Es una ocasión propicia para hacernos una reflexión, ayudados e iluminados por la Palabra de Dios proclamada, sobre el sentido del templo y de la Iglesia.
Cuando Jesús entra en el templo de Jerusalén y trata de purificarlo de aquel mercadeo que allí se realiza, al preguntarle los judíos con qué autoridad lo hacía, les responde: ‘Destruid este templo y en tres días lo levantaré’. No entienden los judíos, pero el evangelista nos aclara - ellos lo entenderían después de su resurrección de entre los muertos - que realmente ‘él les hablaba del templo de su cuerpo’.
¿Qué es un templo? Por decirlo sencillamente, podríamos decir que es un lugar sagrado que se convierte para nosotros en signo de la presencia de Dios en medio de nosotros y lugar donde de manera especial vamos a realizar, celebrar y vivir ese encuentro con Dios.

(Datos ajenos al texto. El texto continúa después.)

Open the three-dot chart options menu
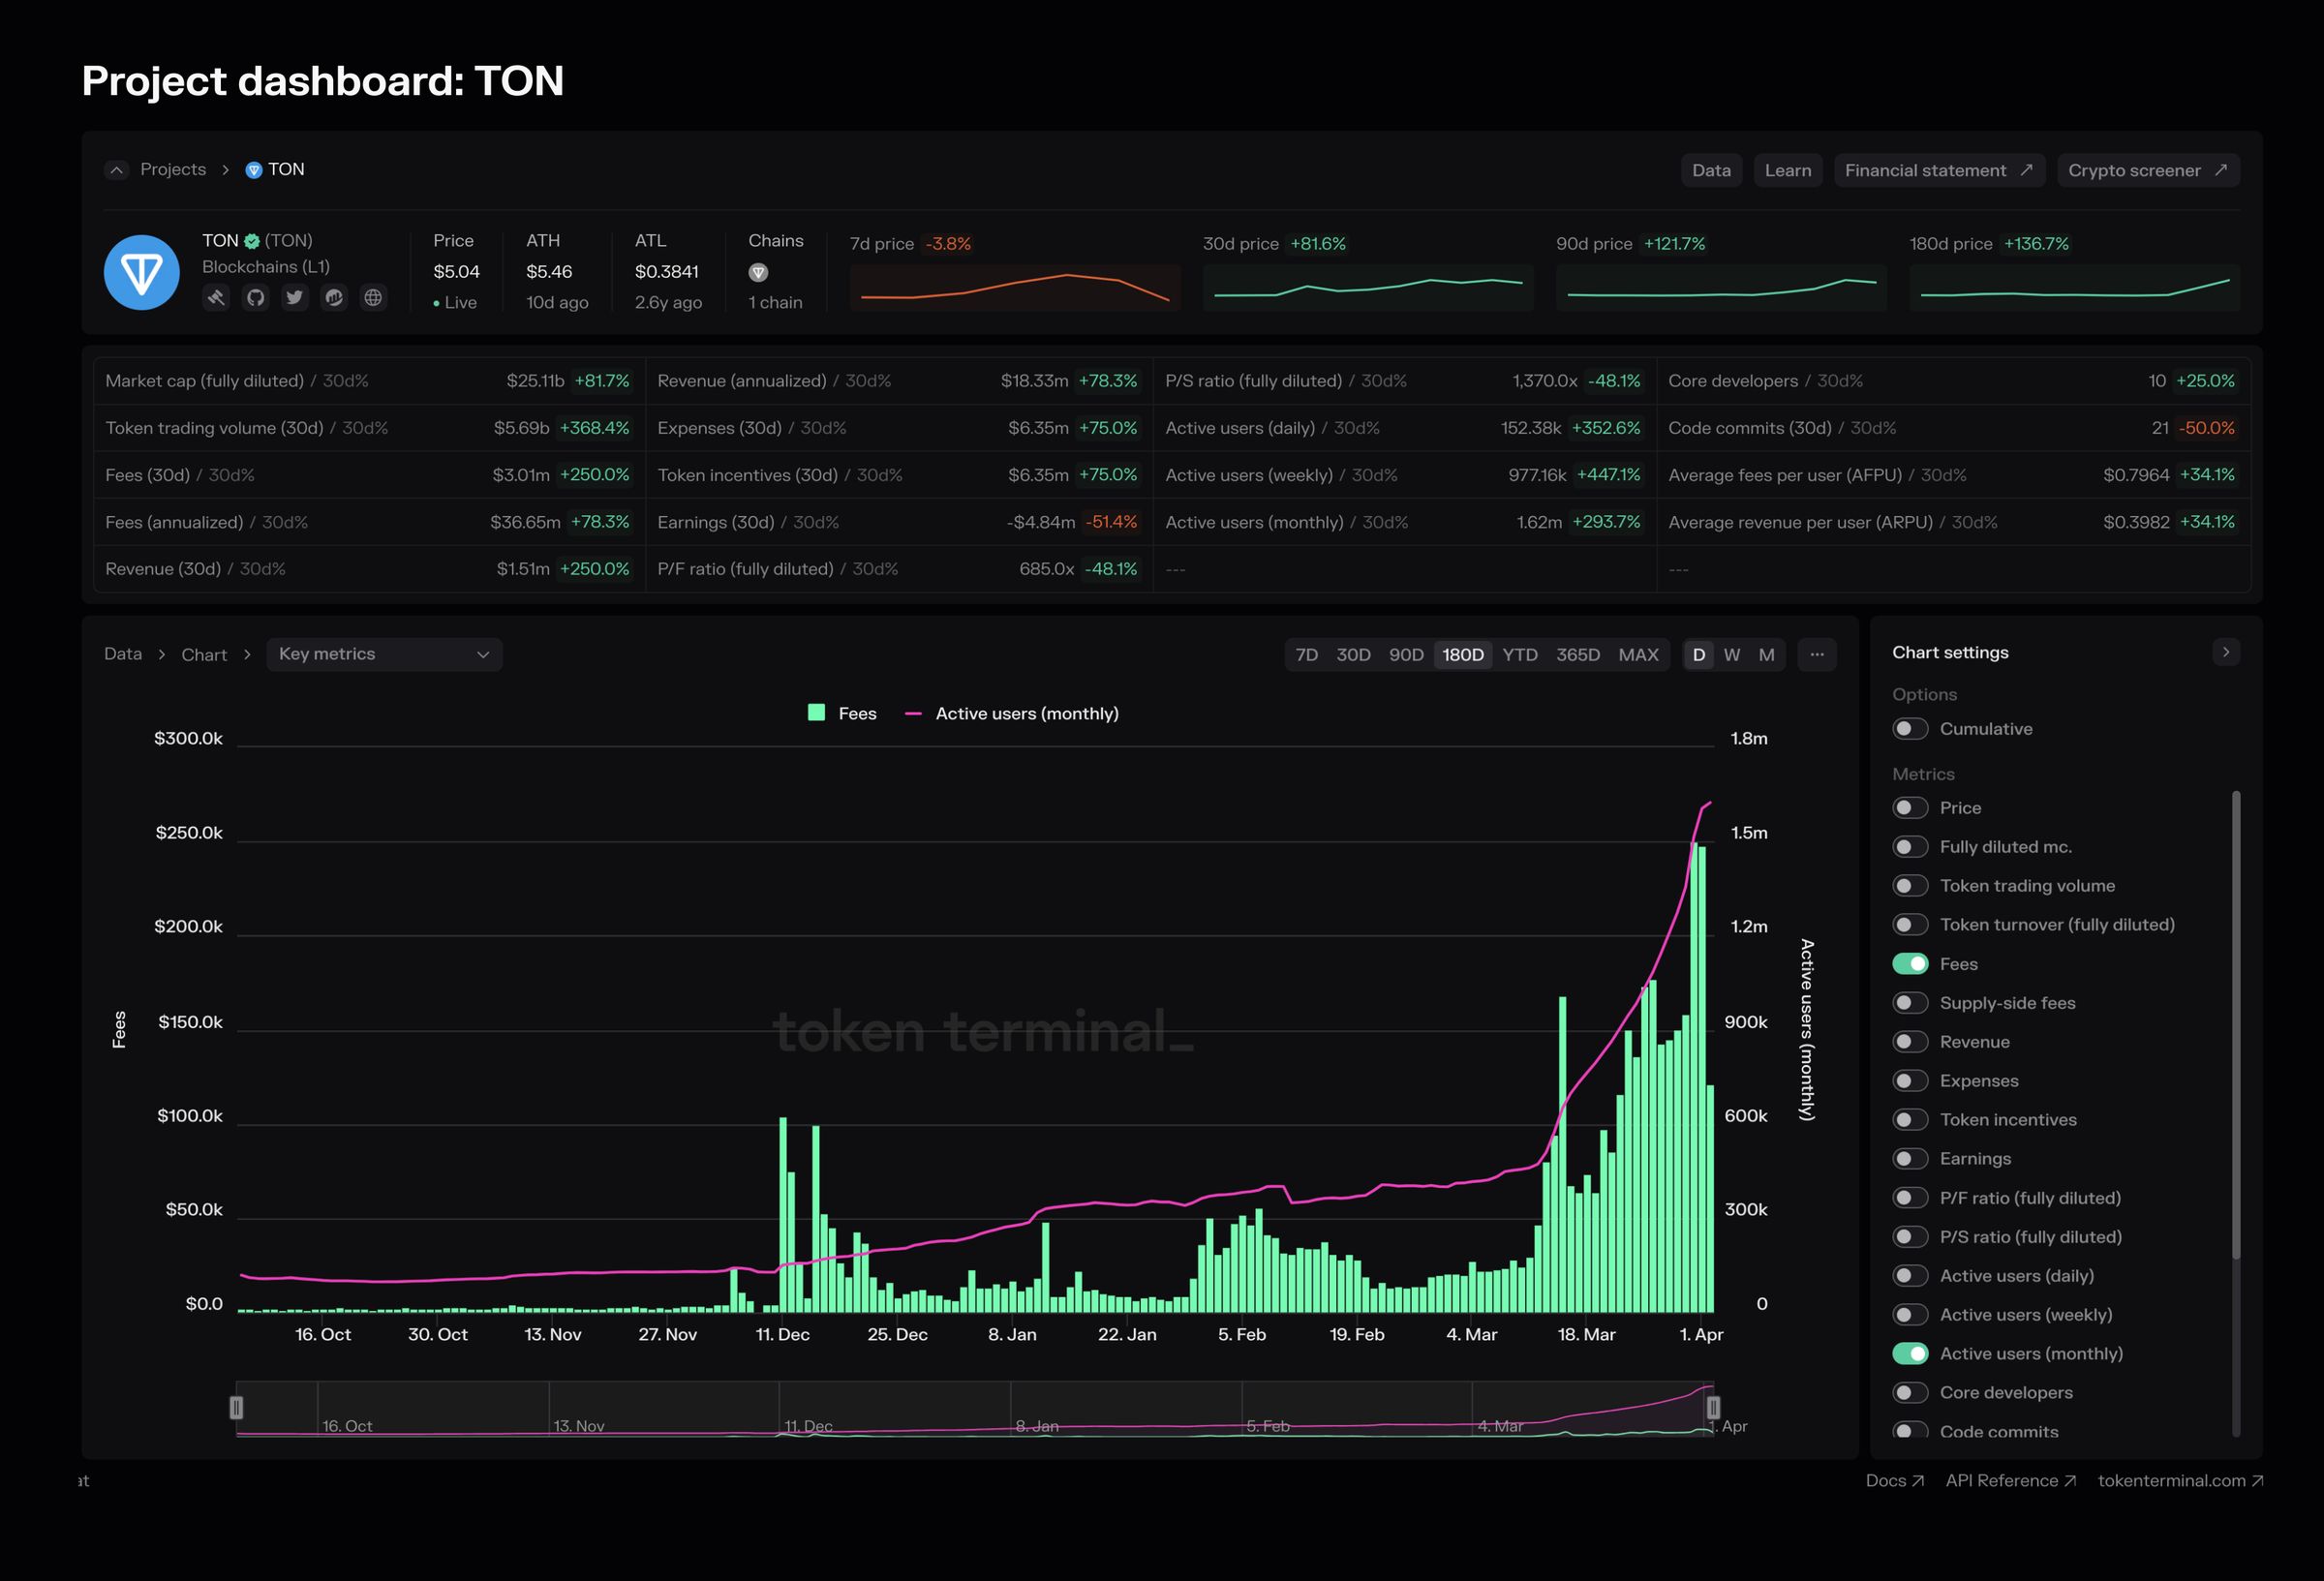Screen dimensions: 2324x1581 [x=1817, y=654]
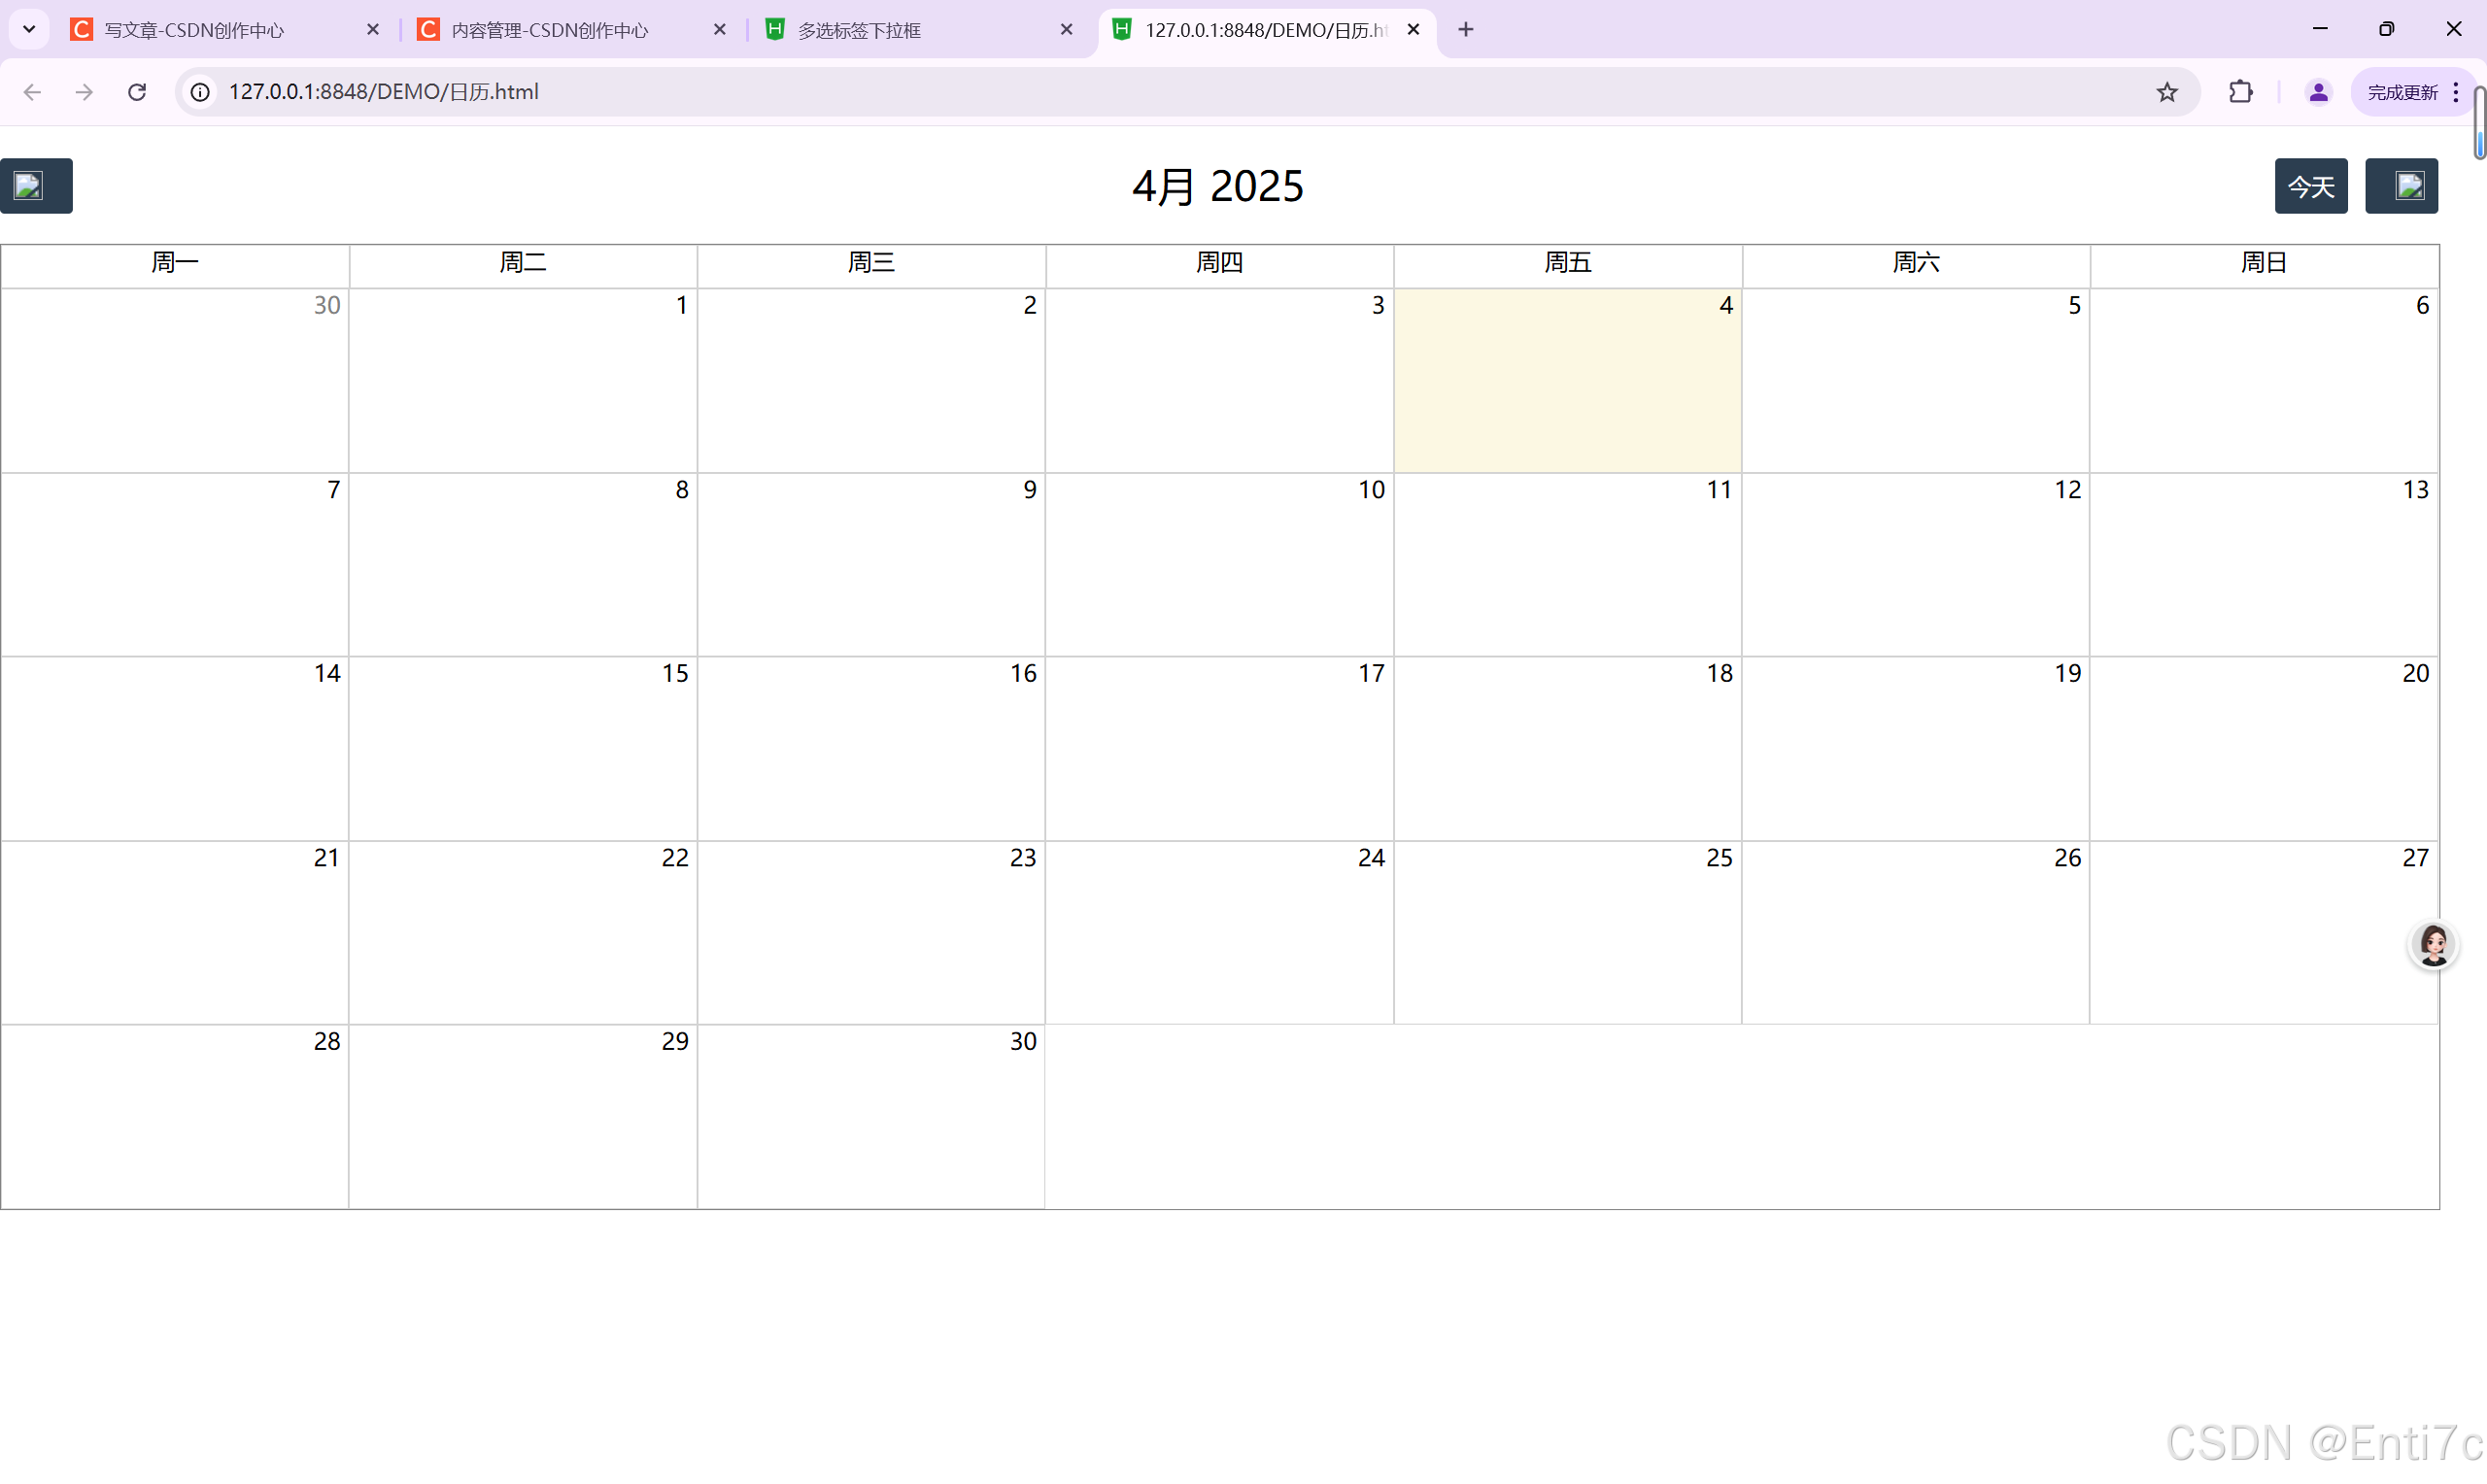Image resolution: width=2487 pixels, height=1484 pixels.
Task: Click the next month arrow button
Action: click(2401, 186)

Pero en sentido cristiano, y dejándonos iluminar por lo que el mismo Jesús nos dice, para nosotros ese templo de Dios es Cristo mismo. ‘El les hablaba de su cuerpo’, hemos escuchado que decía Jesús en el Evangelio. Por eso mismo, más que quedarnos en un lugar o edificio material, nosotros pensamos en la persona de Jesucristo, verdadero lugar de encuentro del hombre con Dios, cuando El ha venido hasta nosotros ofreciéndonos el amor del Padre y en El quiere llevarnos también hasta Dios. Dios habita en El porque es el mismo Dios hecho hombre y se convierte para nosotros en camino que nos lleva hasta Dios. Podemos recordar varios textos del evangelio. ‘Nadie puede hacer las obras que tú haces si Dios no está con El’, le decía Nicodemo. ‘El que me ve a mi, ve al Padre, nadie va al Padre sino por mí... yo soy el camino, y la verdad y la vida...’ que tantas veces hemos escuchado.
Es la primera consideración que tenemos que hacernos. Es con Cristo, en Cristo y por Cristo cómo queremos dar gloria a Dios. Así lo expresamos en el momento cumbre de la Eucaristía en la doxología final de la Plegaria Eucarística.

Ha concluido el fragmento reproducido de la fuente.